▸ **Extracted text**:
-*-*-

Major-General The Honourable Robert Monckton, at the Taking of Martinique, 1762: 
by Benjamin West



The violent events that have unfolded in the last months in Charlottesville, Virginia, have given Americans a new urgency in discussing the importance and symbolism behind their Confederate public monuments. If it is true that history cannot be rewritten (as the old adage goes), it is nevertheless important that monuments should serve as symbolic unifiers and should certainly not serve to offend and divide. And, as far as Confederate public monuments are concerned, in the U.S. it appears they are doing just that—dividing Americans with glorified symbols of the sad history of Virginians of color, a negativity that extends itself to all African Americans as well as all other non-white, or marginalized, American citizens in general. Evidently, even if Canada is not a country that possesses hundreds of U.S. Civil War monuments, there are nonetheless many statues and buildings and ‘honoured’ names that divide Canadians along similar lines—for the most part, they are ‘racist relics’ from our colonial past. For instance one such example is the dispute over the Cornwallis statue in Halifax which has recently garnered much media attention and has made national headlines that have really served to bring to the forefront a debate in relation to the negative symbol of the province of Nova Scotia’s colonial past being honoured in such a manner. Similarly, another reviled ‘racist’ figure is that of British Colonel Robert Monckton, the man whom the city of Moncton, New Brunswick, honours. For whatever reason, the name Monc(k)ton has not yet been dragged into the ongoing debate of ‘dishonorable’ figures from Canada’s colonial past who should cease to be honoured. Starting in 1755, Robert Monckton committed many atrocities against the Acadian civilian population as he tried to expel all of them at the outset of the Deportation and, in francophone circles, he is commonly referred to as un boucher des Acadiens (literally “a butcher of Acadians”). But in spite of this, as far as I know, there is no “Remove Moncton” campaign that has yet sprung up from the city of Moncton’s thriving Acadian community—and, irony of ironies, these people are mostly descendants of those Acadians who got away, escaping an imminent slaughter, or Deportation.

-*-*-

▸ **Information provided**:
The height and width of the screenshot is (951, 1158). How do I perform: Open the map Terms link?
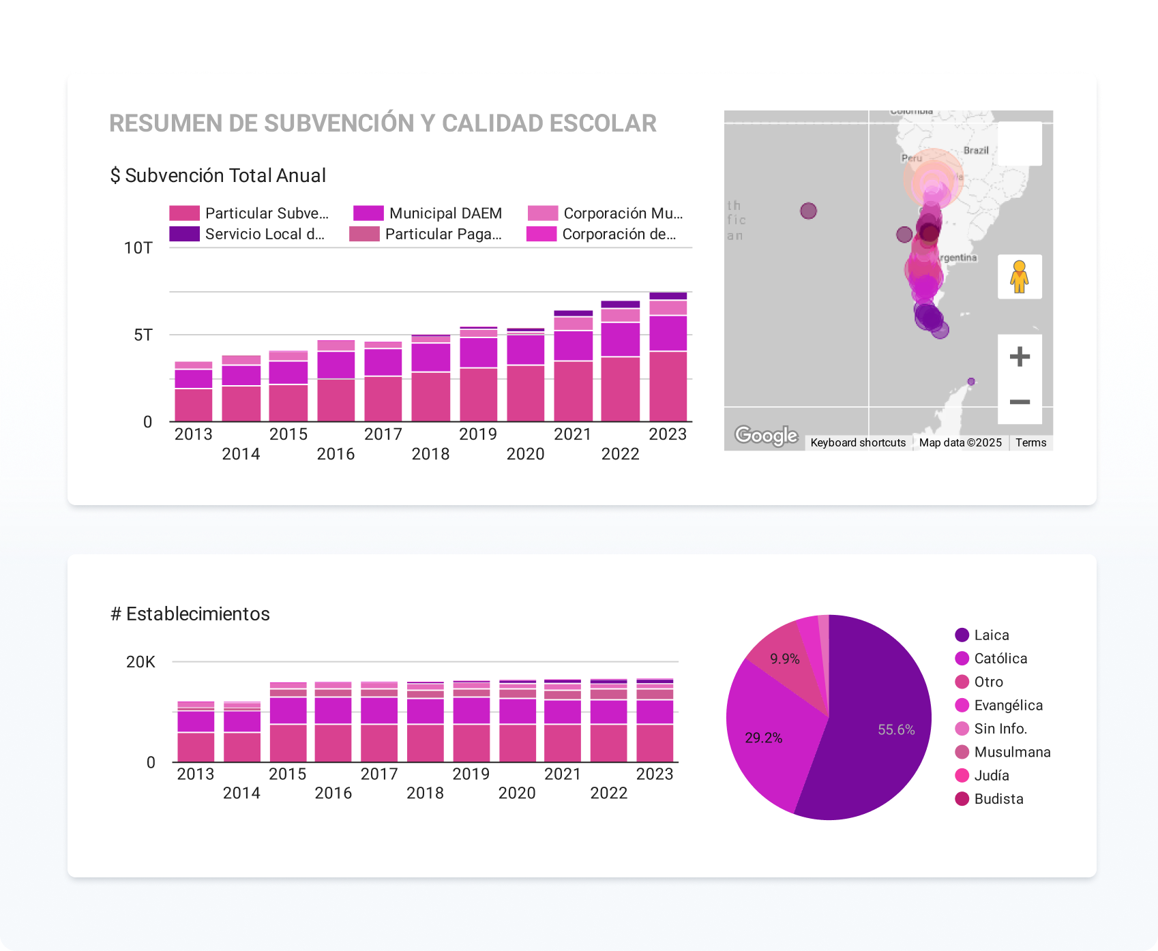(x=1030, y=442)
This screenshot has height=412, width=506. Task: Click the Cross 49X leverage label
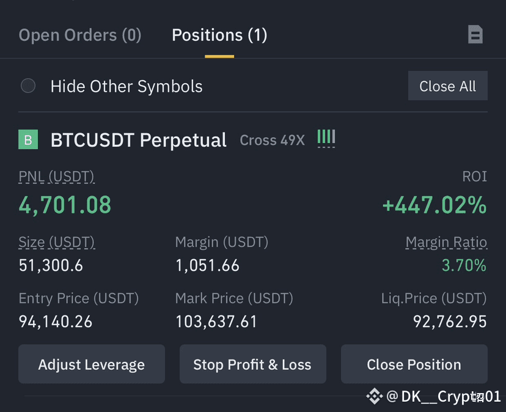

-*-*-

▸ **The problem**: Write what comes next in the essay on Robert Monckton and the city of Moncton, starting right after its final sentence. The listing is separate material, unrelated to the essay on Robert Monckton and the city of Moncton.

▸ **Exercise answer**:
As a governor of Nova Scotia and a military officer credited for founding the city of Halifax in 1749, Edward Cornwallis would in that same year also issue a bounty on the scalps of the Mi’kmaq people. Mi’kmaq groups and activists have called for the removal of the controversial statue of Edward Cornwallis from a Halifax park for years, but there it still stands. Daniel N. Paul, Mi’kmaq historian and human rights activist, has been advocating for the Cornwallis statue’s removal for decades, and the Members of the Nova Scotia Assembly of Mi’kmaq Chiefs also agree that it should come down, but there it is—a genocidal figure that is an affront to both the Mi’kmaq nation and Acadian people looming over a park in downtown Halifax. However, it could be said that an even greater honour was bestowed on the genocidal figure of Colonel Robert Monckton when my native city of Moncton, N.B., was named after him.

In the autumn of 1755, after the British colonial authorities, Governors Edward Cornwallis and Charles Lawrence, decided the Acadians posed a threat, it was under Lawrence’s directive that Colonel Monckton was given the task of rounding up the Acadians. He started by rounding up 400 Acadian men at Fort Cumberland on August 10, 1755 and, then, in the months that followed over 7,000 Acadian men, women, and children—nearly the entire civilian population— of the French settlements on the Bay of Fundy would be forced from their homes, crowded onto ships against their will in small groups, and with many families separated forever they were widely dispersed across the Atlantic world. In all, this particularly sad episode in our history continued for eight years; the expulsion of the Acadians took place mainly during the year 1755, although displacements were organized until the end of the Seven Years' War (1763). Although exact figures vary, of the 14,100 individuals living in Acadia (Nova Scotia), Île Saint-Jean (Prince Edward Island), Île Royale (Cape Breton Island and Chignectou Isthmus), it is estimated that approximately 11,500 Acadians were deported and about 8,000 perished before reaching their destination, either because of epidemics, cold, misery, malnutrition or shipwrecks (1). With Deportation, the properties that the Acadians were forced to leave behind would be plundered, their houses torched, and their lands seized.  A census for the year 1764, was made at the request of the Massachussetts Historical Society, estimates that only 2,600 Acadians remained in the colony, those having presumably eluded being captured—out of a total of 12,998 for the population of Nova Scotia (2). Just to put some perspective on these figures, in 1765, the population of New France is estimated at 55,009 (3).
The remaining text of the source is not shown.